La peur du gendarme imprime sa marque jusqu’à la politique sanitaire. La Saint-Napoléon n’était pas encore arrivée que Castex demandait aux préfets d’étendre l’obligation du port du masque dans l’espace public. Deux semaines plus tard, le même annonçait la généralisation de cet accessoire dans les rues de Paris, tandis que les préfets d’ici et d’ailleurs adoptaient la même mesure stupide, dont pas un professionnel de santé sérieux n’accrédite l’utilité, y compris ceux qui, avec raison, réclamaient en leur temps la même obligation en lieu clos. Depuis lors, dans la capitale, à Marseille et dans maintes villes de France, on peut tranquillement trinquer au café, mais le péquin qui veut simplement respirer dans la rue ou dans les jardins pour sa promenade solitaire est prié de se couvrir le visage. Heureux cyclistes et joggeurs parisiens, que l’intervention efficace de la municipalité a exemptés de cette obligation ridicule ; malheureux vieillards et autres gens moins agiles qui n’ont le choix que de se couvrir le nez ou de se claquemurer chez eux ; honteuse méthode de la mairie de Paris qui pense aux yuppies et oublie les vieux. Dans ce panorama ubuesque de la France contemporaine, les pauvres paient le prix fort : le contrôle social s’exerce avec encore plus de force sur ceux qui n’ont pas de chez-soi, ou un chez-soi trop exigu.
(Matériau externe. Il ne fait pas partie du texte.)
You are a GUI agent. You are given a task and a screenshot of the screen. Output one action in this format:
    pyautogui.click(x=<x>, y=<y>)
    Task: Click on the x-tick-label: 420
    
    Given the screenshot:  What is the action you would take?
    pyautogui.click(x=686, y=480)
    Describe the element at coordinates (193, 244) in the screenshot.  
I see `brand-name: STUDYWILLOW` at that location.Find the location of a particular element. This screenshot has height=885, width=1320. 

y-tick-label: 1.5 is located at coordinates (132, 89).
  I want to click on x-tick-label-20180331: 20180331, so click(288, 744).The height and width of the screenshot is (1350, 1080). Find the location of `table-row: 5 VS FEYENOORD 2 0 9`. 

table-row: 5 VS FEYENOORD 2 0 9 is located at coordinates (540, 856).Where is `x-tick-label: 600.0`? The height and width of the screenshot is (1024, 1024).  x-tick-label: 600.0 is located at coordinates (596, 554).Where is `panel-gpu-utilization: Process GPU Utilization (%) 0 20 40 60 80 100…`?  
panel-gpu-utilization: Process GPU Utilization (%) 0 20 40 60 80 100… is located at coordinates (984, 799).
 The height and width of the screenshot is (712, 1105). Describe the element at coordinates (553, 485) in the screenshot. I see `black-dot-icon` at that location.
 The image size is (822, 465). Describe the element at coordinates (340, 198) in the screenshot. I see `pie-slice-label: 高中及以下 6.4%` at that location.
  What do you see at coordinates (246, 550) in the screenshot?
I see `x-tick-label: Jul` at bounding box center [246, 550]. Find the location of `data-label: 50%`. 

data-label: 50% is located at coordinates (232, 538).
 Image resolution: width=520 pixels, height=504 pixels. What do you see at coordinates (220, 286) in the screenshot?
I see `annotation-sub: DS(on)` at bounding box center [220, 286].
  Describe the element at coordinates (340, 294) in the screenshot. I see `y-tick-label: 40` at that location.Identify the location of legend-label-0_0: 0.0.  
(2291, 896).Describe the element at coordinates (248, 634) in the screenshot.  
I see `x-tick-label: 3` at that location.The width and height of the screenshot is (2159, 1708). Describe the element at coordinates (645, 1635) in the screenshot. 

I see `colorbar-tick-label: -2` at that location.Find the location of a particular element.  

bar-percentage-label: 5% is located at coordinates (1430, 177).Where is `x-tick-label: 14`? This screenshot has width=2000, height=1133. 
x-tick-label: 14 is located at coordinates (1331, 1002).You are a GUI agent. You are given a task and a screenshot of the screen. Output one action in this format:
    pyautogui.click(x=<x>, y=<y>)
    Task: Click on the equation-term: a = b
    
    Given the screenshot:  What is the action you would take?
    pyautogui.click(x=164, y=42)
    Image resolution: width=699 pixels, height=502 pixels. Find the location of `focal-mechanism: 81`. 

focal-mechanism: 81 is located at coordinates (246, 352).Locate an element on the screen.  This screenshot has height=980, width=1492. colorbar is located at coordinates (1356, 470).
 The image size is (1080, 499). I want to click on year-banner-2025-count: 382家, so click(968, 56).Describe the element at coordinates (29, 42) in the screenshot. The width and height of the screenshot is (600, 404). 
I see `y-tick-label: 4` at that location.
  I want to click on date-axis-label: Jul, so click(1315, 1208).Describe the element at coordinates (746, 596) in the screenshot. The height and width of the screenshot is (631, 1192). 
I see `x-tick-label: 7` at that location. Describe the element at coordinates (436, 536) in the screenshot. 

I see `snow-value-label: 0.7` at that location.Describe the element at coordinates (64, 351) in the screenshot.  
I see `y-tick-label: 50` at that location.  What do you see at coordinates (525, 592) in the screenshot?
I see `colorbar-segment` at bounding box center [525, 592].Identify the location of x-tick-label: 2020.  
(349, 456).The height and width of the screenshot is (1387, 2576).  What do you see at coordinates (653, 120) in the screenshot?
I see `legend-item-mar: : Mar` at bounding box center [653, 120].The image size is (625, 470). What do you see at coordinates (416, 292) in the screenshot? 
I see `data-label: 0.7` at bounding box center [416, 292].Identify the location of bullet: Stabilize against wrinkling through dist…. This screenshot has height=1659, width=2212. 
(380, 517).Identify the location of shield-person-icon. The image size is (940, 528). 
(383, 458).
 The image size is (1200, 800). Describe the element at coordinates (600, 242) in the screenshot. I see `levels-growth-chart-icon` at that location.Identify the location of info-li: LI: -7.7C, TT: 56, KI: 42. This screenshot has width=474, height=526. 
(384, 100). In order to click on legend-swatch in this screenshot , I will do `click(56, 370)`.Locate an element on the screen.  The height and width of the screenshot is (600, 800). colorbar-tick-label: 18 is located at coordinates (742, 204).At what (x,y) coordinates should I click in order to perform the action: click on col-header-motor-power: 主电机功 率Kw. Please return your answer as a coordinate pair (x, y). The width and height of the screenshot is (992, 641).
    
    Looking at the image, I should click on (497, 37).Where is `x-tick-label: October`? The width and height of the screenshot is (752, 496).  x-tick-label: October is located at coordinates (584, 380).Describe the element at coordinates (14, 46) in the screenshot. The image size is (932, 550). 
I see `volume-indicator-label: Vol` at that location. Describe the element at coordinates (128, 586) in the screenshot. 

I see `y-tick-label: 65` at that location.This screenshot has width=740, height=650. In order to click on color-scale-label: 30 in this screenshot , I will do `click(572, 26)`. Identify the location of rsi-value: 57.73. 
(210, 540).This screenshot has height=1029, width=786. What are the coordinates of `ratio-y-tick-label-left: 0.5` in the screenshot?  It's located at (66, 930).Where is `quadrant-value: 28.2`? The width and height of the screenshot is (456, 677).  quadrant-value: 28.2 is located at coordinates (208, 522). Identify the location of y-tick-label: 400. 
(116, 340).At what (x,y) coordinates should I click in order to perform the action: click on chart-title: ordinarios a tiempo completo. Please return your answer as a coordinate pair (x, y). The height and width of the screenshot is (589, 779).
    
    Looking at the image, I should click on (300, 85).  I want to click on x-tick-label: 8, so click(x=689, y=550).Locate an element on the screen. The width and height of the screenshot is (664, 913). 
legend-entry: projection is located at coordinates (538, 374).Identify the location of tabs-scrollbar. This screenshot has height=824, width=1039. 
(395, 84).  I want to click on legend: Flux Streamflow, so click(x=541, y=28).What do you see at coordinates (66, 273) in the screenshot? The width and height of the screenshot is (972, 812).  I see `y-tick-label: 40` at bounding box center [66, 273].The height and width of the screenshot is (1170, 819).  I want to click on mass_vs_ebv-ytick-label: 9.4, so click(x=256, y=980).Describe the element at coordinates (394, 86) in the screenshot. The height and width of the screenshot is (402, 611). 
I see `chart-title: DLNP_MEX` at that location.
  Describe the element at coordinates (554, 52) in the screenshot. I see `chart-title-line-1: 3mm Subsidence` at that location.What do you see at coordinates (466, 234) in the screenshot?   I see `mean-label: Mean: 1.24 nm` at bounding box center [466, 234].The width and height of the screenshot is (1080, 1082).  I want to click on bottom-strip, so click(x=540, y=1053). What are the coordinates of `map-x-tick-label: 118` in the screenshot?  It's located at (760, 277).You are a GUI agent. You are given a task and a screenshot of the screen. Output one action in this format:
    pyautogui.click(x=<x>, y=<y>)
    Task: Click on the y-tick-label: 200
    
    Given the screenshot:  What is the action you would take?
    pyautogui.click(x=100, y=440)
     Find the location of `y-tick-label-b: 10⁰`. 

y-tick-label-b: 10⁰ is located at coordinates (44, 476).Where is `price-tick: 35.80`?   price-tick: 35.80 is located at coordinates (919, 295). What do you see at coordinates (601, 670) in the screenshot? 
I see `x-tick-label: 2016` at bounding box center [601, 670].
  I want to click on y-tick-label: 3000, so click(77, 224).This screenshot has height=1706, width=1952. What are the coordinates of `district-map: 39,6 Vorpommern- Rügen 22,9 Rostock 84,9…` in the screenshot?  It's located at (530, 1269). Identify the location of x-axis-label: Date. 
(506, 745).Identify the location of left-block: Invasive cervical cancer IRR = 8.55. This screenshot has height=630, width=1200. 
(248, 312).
Voici donc l’ambiance pesante, l’ambiance de peur, dans laquelle vit une population par ailleurs sous la menace rhétorique d’un reconfinement généralisé, et, pour une bonne part d’entre elle en tout cas, dans l’attente du choc social qui interviendra inéluctablement d’ici à la fin de l’année. Police, justice, santé ; la stratégie est limpide : cranter à droite. Compter que Macron se retrouvera, dans un mouchoir de poche, au second tour de 2022 face à Le Pen. Compter qu’il battra Le Pen comme il a fait en 2017. Calcul hasardeux — nous avons écrit pourquoi — mais calcul propre à convaincre certains caciques de l’ancienne UMP, plus redevables ou plus clairvoyants que leurs compagnons voués à finir dans le dernier carré. Ainsi Christian Estrosi, l’un des rares à avoir compris qu’extrême droite et extrême centre s’étaient partagé, une fois pour toutes, les rebuts de l’héritage gaulliste.
Pendant ce temps-là, à gauche, on se cherche des poux.